● **Prompt**: Repeat word for word every line of the data below, from the first through the line containing "Amy Lindsay (69, 1895)", and stop there.

[Saved data entries]
################

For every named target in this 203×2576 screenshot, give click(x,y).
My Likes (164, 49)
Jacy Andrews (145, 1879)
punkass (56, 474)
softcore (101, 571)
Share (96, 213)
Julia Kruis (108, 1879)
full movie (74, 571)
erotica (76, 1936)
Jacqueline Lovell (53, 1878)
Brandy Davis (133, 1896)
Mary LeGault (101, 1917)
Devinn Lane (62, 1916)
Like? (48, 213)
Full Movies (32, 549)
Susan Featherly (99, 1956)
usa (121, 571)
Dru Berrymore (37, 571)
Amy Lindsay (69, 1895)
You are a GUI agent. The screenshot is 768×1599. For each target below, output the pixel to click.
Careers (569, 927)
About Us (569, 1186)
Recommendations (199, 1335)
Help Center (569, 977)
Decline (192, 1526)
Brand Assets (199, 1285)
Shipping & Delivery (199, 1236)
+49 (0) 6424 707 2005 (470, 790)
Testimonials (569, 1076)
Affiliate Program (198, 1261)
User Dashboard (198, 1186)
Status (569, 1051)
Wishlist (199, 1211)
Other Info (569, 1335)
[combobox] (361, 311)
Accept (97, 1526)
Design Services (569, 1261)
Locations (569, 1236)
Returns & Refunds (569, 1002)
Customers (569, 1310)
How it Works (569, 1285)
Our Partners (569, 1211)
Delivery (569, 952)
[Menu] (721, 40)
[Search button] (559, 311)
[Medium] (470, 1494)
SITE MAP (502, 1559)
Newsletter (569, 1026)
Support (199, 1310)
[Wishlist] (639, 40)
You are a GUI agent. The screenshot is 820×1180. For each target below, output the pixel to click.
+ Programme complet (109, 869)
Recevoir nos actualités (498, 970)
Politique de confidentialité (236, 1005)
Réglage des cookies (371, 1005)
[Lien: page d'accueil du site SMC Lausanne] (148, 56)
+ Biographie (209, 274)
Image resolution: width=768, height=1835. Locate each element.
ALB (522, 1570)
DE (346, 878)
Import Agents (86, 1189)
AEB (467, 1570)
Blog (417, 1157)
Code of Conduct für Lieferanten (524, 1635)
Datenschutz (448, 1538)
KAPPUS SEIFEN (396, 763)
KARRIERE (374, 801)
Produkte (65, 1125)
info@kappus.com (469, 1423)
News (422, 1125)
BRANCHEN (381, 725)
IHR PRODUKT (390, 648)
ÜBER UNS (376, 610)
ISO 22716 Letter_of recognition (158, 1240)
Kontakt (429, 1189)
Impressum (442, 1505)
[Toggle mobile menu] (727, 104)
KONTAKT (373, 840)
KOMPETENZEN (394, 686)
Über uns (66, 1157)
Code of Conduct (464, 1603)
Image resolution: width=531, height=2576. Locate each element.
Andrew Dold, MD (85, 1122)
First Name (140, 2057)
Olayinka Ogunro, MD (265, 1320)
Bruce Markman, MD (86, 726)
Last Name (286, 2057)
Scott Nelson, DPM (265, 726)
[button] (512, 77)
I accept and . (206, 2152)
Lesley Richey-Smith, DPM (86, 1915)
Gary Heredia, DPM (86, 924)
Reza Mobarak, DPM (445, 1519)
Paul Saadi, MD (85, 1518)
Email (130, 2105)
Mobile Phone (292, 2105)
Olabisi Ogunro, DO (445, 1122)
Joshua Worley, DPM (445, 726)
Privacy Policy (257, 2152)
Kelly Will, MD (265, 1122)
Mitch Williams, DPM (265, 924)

################

● **Result for this task**:
For every named target in this 203×2576 screenshot, give click(x,y).
My Likes (164, 49)
Jacy Andrews (145, 1879)
punkass (56, 474)
softcore (101, 571)
Share (96, 213)
Julia Kruis (108, 1879)
full movie (74, 571)
erotica (76, 1936)
Jacqueline Lovell (53, 1878)
Brandy Davis (133, 1896)
Mary LeGault (101, 1917)
Devinn Lane (62, 1916)
Like? (48, 213)
Full Movies (32, 549)
Susan Featherly (99, 1956)
usa (121, 571)
Dru Berrymore (37, 571)
Amy Lindsay (69, 1895)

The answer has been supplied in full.